When prices drop, people buy more and better goods. Ask any shopowner and go visit any department store running a sale. The light deflation (fractions of a percent) that we saw in the decade or so leading up to 2012 was fantastic for an entire generation of young people who could buy homes and save money and get ahead. It kept the working poor and older workers, who have no leverage to negotiate for raises and cannot afford the risk that comes with trying to invest, from falling even further as they are doing in many other countries. They can't take out loans at low rates knowing that they'll be able to pay them off easily in the future with increased incomes. They're stuck watching their savings get destroyed by a government that tells them it's for society's good.
If you're an economist, you surely know about the Cantillon effect: the central bank debases the money, and before prices rise, the rich and connected get to take advantage of the cheap new money by borrowing, while the workers and the unconnected don't get access and are stuck paying more, working harder, and hoping that their wages rise.

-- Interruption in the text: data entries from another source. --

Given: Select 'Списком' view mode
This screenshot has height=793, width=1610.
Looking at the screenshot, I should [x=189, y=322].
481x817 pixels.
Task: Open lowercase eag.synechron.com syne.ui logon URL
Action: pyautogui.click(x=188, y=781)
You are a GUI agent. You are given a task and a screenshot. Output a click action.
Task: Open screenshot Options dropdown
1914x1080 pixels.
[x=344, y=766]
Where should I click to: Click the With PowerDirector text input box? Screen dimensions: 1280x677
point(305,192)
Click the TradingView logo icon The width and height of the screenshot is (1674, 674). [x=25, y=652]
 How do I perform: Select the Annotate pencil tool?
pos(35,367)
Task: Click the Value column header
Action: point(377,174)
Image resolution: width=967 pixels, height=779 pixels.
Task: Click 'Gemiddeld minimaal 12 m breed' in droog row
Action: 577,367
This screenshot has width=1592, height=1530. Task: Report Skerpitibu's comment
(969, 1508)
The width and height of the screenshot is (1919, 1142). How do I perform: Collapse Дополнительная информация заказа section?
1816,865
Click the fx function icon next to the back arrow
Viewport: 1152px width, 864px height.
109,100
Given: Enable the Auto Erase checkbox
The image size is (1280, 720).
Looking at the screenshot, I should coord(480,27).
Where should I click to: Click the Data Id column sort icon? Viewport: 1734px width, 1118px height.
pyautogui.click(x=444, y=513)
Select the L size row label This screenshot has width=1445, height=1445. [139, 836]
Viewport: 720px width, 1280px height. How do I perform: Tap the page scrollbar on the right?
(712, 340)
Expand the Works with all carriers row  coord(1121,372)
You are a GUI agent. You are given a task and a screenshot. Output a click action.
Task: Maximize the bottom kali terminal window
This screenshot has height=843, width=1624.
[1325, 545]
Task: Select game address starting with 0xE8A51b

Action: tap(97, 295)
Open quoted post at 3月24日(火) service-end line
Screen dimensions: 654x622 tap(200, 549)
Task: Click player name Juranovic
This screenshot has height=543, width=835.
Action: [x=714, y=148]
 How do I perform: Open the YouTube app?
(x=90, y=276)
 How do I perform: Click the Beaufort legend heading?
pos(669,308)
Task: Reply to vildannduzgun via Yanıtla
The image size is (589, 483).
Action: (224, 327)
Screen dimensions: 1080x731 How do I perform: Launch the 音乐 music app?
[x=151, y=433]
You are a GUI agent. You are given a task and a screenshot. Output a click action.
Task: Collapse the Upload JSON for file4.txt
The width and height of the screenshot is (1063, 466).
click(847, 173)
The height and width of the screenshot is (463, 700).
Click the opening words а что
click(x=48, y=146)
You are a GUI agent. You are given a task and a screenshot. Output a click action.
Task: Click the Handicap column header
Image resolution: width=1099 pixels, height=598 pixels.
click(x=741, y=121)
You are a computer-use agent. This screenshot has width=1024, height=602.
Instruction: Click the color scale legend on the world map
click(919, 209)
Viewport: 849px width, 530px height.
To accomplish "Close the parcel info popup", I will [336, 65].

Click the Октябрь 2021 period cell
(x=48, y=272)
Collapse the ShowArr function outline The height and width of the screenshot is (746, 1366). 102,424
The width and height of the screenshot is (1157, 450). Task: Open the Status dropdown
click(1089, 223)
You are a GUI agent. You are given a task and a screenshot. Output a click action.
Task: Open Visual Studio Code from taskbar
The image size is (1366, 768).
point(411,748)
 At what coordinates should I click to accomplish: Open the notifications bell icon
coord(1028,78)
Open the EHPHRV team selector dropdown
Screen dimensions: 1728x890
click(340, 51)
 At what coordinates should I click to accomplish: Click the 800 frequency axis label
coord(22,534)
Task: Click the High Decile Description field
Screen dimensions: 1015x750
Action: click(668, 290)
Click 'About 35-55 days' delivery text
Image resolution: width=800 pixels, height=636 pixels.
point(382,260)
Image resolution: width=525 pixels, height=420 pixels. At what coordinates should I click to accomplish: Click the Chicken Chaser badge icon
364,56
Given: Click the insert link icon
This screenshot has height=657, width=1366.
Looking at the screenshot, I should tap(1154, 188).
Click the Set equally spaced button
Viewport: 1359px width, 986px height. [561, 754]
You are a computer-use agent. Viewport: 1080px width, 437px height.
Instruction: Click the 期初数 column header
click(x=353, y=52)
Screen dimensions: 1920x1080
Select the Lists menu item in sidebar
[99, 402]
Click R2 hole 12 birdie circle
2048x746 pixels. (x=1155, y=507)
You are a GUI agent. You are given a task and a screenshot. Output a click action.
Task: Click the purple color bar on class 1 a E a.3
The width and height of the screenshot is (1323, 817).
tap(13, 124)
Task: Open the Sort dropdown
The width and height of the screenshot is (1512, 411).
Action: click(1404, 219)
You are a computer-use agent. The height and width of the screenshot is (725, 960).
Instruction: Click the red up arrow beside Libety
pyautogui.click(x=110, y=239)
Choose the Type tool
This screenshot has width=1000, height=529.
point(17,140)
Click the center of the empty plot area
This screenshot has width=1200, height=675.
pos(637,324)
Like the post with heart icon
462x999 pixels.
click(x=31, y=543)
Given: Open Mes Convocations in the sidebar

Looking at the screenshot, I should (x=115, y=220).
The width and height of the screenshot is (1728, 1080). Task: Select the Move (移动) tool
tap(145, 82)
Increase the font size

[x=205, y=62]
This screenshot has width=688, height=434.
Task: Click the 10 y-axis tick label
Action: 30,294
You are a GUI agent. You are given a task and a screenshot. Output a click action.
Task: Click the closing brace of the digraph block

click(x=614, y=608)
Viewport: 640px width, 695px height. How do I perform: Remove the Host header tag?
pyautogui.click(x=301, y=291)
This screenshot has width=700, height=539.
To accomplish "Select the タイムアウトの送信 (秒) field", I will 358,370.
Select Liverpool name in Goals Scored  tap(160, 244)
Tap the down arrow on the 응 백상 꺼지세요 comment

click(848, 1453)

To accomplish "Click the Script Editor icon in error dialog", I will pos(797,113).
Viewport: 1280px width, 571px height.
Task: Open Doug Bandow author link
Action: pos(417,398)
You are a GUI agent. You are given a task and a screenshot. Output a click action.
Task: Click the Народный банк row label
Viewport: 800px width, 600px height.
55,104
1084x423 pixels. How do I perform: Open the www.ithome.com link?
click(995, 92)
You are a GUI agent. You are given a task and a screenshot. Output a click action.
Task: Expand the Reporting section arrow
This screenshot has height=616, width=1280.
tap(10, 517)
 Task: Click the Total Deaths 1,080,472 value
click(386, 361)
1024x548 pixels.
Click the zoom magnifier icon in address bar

One of the things I've always appreciated about Japan is that the top 10-20% don't dominate a giant underclass and that there's a much bigger middle class here. Affordable housing even in the biggest cities; reasonable prices when eating out. And we're going to see those things disappear as the LDP finally gets the inflation they've been propagandizing the increasingly-poorer public into supporting. I won't be bamboozled.
lolwut
Personally, I can't wait for prices to drop in Japan so that the companies that have been raking in the dough with higher profits these past few years while decrying "hard times" and an inability to give workers salary rises can then lower wages to ensure profits do not drop. It is only up for companies!
ian
Whew poor China.
We're lucky prices are rising here on Japan.
Desert Tortoise
Except actual economic data from Japan shows that as deflation took hold aggregate demand fell dramatically along with asset prices. Banks withheld lending fearing that as asset prices continued to fall the value of collateral offered to secure loans was falling, making lending overly risky. This caused investment to fall. Lack of consumer demand made it essentially impossible for the BOJ to successfully apply stimulus and interest rates fell to zero. This is real life, what actually has happened with deflation in Japan, not your wishful thinking.
Desert Tortoise
In the case of Japan in the 1990s and the US after the 2008 crash, banks did not lend. As asset values fell banks worried that the value of collateral offered to secure loans would fall and the banks would be unable to recover their loan principal. Getting banks to lend was a struggle for both the BOJ and for a time for the Fed after the 2008 crash. Real life, not your theories. Between 2009 and 2010 something on the order of $16-$20 Trillion vanished from the US money supply, a sum that represents lost asset value as all those mortgage backed securities were seen to be worthless and the institutions that made the loans went bankrupt.
ThonTaddeo
BOJ stimulus is a lot further from real life than what is right in front of us at the supermarket: working people paying higher prices and getting less for their money month in and month out for something like three years in a row. The bottom 80% is being destroyed by inflation. If the BOJ were competent they would balance the money printing so that the value of the yen is maintained, but instead they deceive the public into thinking that the steady loss of the value of their wages is good for them and good for society. It's only good for the debt-ridden government and the connected rich.